Although Ocean Sunfish are large, abundant, and widespread marine animals, relatively little is known about their behavior and natural history. Unfortunately, molids comprise a large percentage of the bycatch in drift gillnet fisheries, particularly those targeting swordfish off the coast of California. To track the daily movement patterns of Mola mola near Santa Catalina Island, Cartamil and Lowe (2004) attached temperature and depth-sensing acoustic transmitters to eight Ocean Sunfish (total length range 73 to 151 cm). Each day, the fish traveled a mean horizontal distance of 27 kilometers, with a decrease in the rate of movement during the first six hours of night. The figure below shows that the sunfish displayed a diel pattern of vertical movement, limited to the warmer near-surface waters during the night, and ranging much deeper during daytime periods. In the daytime, the Mola dived repeatedly below the thermocline, for 2 to 20 minutes duration, to depths of 40 to 150 meters. The researchers concluded that Ocean Sunfish are active swimmers, and do not simply drift along with prevailing currents. They also speculated that the diel vertical movements of sunfish maximize foraging on migratory zooplankton, and are followed by return visits to the warm mixed layer to recover body temperature. Most importantly, these telemetry studies on Mola mola provide possible strategies for reducing bycatch, by lowering the minimum depth at which drift gillnets are set at night.

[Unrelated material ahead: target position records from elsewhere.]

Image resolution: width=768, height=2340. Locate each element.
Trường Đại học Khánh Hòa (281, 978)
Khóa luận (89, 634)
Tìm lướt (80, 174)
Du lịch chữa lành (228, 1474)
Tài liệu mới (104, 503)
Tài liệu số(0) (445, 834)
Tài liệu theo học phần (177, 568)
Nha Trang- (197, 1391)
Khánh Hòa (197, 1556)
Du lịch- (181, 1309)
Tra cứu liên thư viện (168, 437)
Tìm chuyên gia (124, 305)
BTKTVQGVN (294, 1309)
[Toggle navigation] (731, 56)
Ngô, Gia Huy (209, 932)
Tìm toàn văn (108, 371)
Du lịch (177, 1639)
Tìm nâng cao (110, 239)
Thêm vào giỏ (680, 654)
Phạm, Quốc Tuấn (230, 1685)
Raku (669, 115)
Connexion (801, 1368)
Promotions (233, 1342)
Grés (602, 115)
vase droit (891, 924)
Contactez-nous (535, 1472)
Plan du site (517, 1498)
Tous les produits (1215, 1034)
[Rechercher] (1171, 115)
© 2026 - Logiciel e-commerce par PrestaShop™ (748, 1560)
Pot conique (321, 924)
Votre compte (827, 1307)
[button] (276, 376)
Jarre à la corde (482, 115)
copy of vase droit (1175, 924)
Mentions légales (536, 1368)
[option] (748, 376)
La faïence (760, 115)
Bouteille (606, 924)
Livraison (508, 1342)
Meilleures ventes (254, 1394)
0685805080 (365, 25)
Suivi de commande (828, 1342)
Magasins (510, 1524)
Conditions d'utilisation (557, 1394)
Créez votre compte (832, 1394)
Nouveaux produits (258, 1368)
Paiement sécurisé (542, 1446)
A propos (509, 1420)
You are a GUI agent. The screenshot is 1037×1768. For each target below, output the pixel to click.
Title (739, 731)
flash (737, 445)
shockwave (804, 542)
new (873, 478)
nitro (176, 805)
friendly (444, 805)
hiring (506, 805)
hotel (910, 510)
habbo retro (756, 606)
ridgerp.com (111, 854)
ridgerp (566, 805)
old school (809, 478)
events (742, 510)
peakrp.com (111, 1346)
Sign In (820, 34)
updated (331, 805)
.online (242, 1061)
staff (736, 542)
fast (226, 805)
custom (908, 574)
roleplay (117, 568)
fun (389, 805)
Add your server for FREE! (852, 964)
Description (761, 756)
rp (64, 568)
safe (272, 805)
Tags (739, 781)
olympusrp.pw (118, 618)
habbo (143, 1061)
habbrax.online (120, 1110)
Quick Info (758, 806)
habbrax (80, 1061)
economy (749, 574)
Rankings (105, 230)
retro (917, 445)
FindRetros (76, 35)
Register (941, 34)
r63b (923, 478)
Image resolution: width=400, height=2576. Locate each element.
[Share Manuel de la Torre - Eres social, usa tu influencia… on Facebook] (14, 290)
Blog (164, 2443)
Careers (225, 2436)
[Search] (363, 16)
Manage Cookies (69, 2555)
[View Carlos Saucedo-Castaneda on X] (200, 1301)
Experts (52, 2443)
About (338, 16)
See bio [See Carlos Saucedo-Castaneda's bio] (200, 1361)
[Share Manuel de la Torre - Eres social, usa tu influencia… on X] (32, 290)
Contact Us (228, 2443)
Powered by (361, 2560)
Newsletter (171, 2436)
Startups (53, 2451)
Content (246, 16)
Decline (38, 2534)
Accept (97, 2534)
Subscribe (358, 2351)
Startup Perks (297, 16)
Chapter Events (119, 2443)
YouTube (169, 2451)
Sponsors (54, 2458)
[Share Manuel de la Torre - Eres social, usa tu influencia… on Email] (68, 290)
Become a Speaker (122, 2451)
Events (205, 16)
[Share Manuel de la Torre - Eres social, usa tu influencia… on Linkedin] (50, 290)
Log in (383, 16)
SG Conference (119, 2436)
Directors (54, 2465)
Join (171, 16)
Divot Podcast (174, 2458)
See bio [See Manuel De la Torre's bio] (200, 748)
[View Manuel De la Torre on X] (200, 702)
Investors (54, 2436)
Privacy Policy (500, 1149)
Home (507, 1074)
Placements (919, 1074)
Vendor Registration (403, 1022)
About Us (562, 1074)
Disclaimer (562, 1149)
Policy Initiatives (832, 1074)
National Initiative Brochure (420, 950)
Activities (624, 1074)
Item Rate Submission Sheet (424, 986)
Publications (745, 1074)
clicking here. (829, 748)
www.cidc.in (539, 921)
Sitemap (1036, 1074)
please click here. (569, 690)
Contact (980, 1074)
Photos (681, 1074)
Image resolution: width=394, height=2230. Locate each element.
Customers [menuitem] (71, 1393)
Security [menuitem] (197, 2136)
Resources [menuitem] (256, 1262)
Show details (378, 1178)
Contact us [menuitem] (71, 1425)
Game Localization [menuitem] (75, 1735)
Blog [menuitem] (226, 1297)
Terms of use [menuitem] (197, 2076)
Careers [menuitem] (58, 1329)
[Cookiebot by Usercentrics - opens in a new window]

Vertical migration of Ocean Sunfish; time of day on x axis
From Cartamil and Lowe (2004)


Bass, A.L., Dewar, H., Thys, T., Streelman, J.T., and Karl, S.A. (2005) Evolutionary divergence among lineages of the ocean sunfish family, Molidae (Tetraodontiformes). Marine Biology 148, 405-414.

Cartamil, D.P., and Lowe, C.G. (2004) Diel movement patterns of ocean sunfish Mola mola off southern California. Marine Ecology Progress Series 266, 245-253.

Yamanoue, Y., Miya, M., Matsuura, K., Katoh, M., Sakai, H., Nishida, M. (2004). Mitochondrial genomes and phylogeny of the ocean sunfishes (Tetraodontiformes: Molidae). Ichthyological Research, 51(3) DOI: 10.1007/s10228-004-0218-6



  1. Interesting article. I just wandered over from tetrapod zoo. Mola mola fish are a fav of mine but Ive never thought about there relationship to other fish but there relationship to puffers/triggerfish is quite obvious when you look at the fins use in propulsion I guess 🙂

  2. I’ve got a couple of papers on the anatomy of the Molidae to blog about soon-I’m hoping they’ll clear up some of the changes that occur as the sunfish metamorphose from puffer-like larvae.

    In the discussion section of the Cartamil and Lowe paper, they mention that 6 of the 8 sunfish made rapid, deep “stress” dives immediately after release. Also, the horizontal movements were directional, not random-just like those observed for some sharks, marlins, and tuna. So the big Ocean Sunfish can really move when they want to!